(WHAT THE EXERCISE ASKS): Every line of the material must be given again verbatim. Skip the images.
━━━━━━
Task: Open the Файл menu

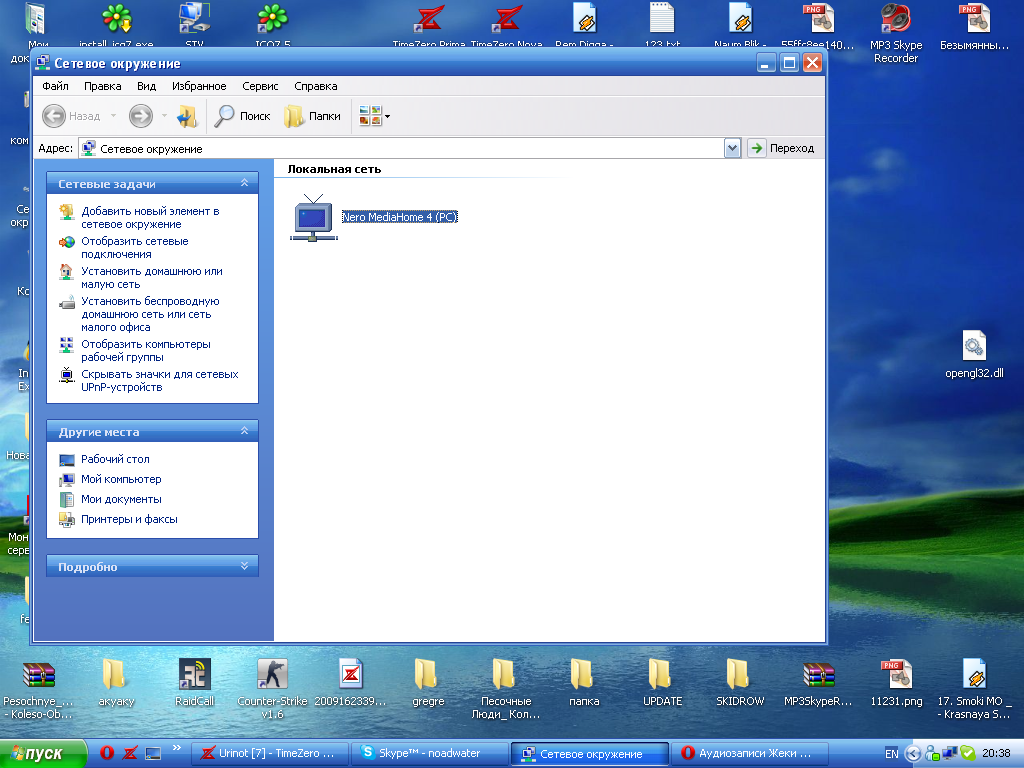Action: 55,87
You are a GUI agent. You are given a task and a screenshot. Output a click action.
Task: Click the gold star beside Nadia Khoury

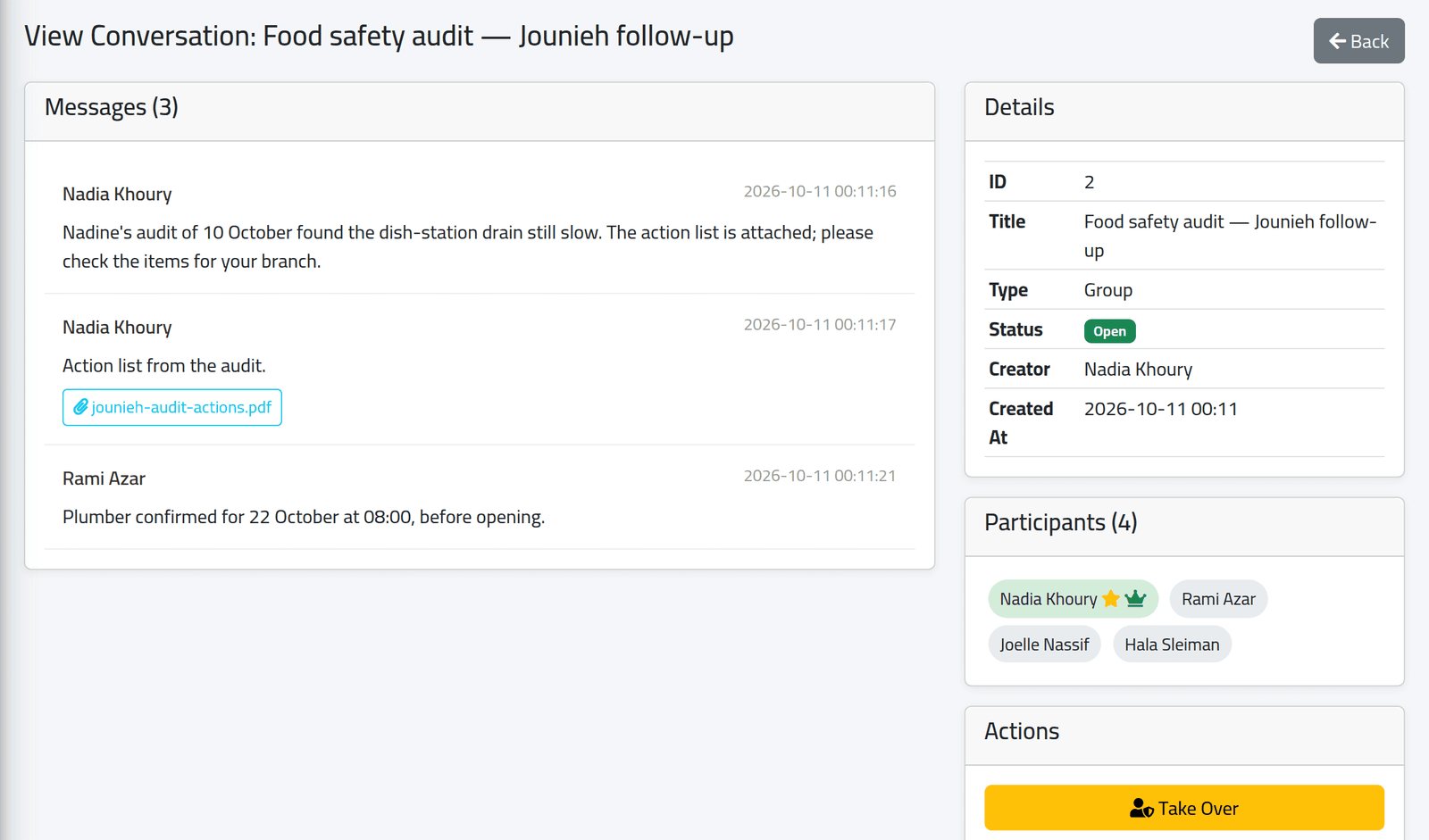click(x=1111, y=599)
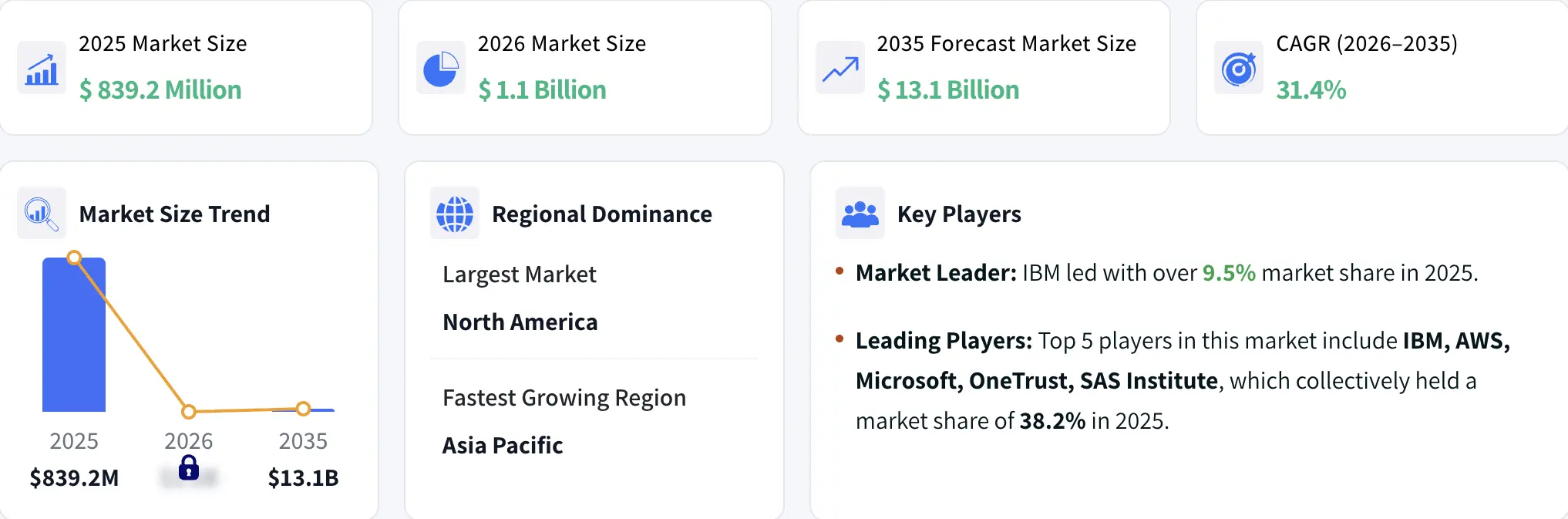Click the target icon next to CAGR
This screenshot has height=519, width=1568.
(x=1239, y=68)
━━━━━━
(WRITTEN REPLY):
Task: Open the Файл menu

Action: 55,87
You are a GUI agent. You are given a task and a screenshot. Output a click action.
Task: Click the gold star beside Nadia Khoury

click(x=1111, y=599)
Click the target icon next to CAGR
This screenshot has height=519, width=1568.
(x=1239, y=68)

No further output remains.